Once I have unlocked the browser extension all saved accounts and passwords are unencrypted in one of the browser’s processes. This includes them in memory dumps and makes them vulnerable to attacks. They may also get included in hangup reports etc.
Is it possible to not put them unencrypted into RAM?
In the Bitwarden application they aren’t unencrypted in it’s processes.
Even if somehow vault data such as passwords could remain encrypted while loaded into process memory, the encryption key would still have to be stored in the memory, so an attacker who is able to access your device memory could still decrypt your encrypted passwords using this key.
This is not to mention the simple fact that an attacker who has such unfettered access to your device as to be able to dump the memory contents, would easily be able to install malware/spyware on your device that would exfiltrate your master password (and/or encryption key), as well as the vault contents.
There are some approaches which would certainly improve the situation, some libraries implementing this are libsodium and memguard. One technique makes access harder by sandwiching the pages holding secrets between guard pages that will cause a segfault when accessed. Building upon this a technique called Boojum described in Bruce Schneier in Cryptography Engineering could be used, which constantly (every few milliseconds) rotates the in-memory encryption.
Lastly, there are also other approaches like using a tpm and or the kernel’s per-process keyring (at least on linux, idk about other platform’s APIs but i’m sure they are similar).
These certainly make dumping memory much harder.

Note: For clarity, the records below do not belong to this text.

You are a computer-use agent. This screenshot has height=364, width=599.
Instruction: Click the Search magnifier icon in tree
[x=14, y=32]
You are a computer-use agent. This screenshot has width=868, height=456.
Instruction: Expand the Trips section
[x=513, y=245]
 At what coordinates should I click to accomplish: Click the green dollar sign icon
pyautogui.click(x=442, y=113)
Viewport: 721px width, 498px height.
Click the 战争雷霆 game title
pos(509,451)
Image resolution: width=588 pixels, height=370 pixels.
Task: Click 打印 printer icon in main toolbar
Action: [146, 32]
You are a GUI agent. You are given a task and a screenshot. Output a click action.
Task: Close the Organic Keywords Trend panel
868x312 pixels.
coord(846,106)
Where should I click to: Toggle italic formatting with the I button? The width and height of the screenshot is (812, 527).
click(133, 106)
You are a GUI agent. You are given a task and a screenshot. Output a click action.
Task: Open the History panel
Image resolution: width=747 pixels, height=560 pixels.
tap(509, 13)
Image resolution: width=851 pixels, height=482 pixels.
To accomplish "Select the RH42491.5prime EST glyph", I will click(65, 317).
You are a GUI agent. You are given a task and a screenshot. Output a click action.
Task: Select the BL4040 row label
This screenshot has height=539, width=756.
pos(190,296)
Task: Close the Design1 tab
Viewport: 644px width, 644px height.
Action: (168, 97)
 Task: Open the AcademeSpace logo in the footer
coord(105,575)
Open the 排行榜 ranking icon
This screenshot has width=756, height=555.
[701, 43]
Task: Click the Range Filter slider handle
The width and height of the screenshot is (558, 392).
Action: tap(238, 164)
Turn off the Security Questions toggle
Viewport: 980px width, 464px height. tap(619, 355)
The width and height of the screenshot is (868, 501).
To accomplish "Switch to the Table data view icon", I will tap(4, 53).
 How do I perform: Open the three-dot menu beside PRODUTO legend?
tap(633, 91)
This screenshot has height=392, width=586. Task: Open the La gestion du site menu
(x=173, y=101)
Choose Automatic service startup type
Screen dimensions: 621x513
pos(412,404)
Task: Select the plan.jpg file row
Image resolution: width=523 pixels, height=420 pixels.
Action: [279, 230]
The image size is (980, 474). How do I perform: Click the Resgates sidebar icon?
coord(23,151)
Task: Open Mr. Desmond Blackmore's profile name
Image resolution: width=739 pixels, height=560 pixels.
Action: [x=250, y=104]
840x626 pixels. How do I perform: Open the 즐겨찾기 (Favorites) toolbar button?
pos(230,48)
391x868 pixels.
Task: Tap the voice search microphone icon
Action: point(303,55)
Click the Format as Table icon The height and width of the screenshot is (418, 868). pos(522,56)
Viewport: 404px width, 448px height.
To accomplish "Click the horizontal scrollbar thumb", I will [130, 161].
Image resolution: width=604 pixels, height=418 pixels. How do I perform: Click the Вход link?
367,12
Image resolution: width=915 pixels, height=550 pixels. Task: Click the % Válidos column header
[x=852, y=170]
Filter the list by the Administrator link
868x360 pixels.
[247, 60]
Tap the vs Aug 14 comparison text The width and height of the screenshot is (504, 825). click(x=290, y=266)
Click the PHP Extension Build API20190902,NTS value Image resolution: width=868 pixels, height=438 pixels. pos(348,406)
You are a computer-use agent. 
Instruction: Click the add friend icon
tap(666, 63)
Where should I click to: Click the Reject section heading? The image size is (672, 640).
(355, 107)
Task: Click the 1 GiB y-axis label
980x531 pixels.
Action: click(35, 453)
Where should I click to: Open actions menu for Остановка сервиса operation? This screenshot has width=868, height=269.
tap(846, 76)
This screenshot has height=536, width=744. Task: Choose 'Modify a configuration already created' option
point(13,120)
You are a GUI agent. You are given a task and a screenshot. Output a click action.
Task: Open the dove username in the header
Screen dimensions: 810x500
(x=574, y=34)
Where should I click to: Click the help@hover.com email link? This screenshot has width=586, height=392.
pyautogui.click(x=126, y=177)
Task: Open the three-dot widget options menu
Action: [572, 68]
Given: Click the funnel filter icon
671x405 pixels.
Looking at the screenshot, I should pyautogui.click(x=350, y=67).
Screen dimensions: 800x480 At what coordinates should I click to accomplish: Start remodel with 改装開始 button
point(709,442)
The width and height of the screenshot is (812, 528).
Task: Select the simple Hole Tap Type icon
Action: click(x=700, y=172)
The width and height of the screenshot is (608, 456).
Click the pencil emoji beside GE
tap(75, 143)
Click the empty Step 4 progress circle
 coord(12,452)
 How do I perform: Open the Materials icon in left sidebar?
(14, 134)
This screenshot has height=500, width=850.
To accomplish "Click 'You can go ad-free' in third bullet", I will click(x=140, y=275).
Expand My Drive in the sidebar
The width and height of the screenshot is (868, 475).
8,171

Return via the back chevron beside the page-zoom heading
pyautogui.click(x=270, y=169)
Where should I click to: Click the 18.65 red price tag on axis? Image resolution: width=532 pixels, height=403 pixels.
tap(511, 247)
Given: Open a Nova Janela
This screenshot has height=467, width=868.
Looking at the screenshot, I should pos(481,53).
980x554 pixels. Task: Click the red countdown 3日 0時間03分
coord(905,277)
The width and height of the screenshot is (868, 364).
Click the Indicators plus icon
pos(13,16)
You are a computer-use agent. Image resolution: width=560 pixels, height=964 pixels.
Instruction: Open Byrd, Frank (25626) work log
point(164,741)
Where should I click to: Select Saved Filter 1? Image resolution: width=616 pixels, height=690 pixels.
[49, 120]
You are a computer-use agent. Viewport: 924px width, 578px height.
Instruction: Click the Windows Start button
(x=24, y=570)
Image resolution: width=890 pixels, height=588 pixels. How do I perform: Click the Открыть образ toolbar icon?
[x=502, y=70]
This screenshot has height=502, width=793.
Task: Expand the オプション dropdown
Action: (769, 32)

Though… none of this applies to web extensions. To be honest I doubt this could even be useful in the desktop application because of how electron works. Rendering an entry would already bring it’s contents into unencrypted memory, and keep it there even after closed until it is garbage collected. Basically, this is only useful with very careful memory control.
Also as @grb mentioned, there are much easier attack vectors for a physical attacker like screen capture, keyboard interception and even clipboard interception as platforms (especially non UWP and Linux on X.Org based desktop environments) do not put a tight control on access to these.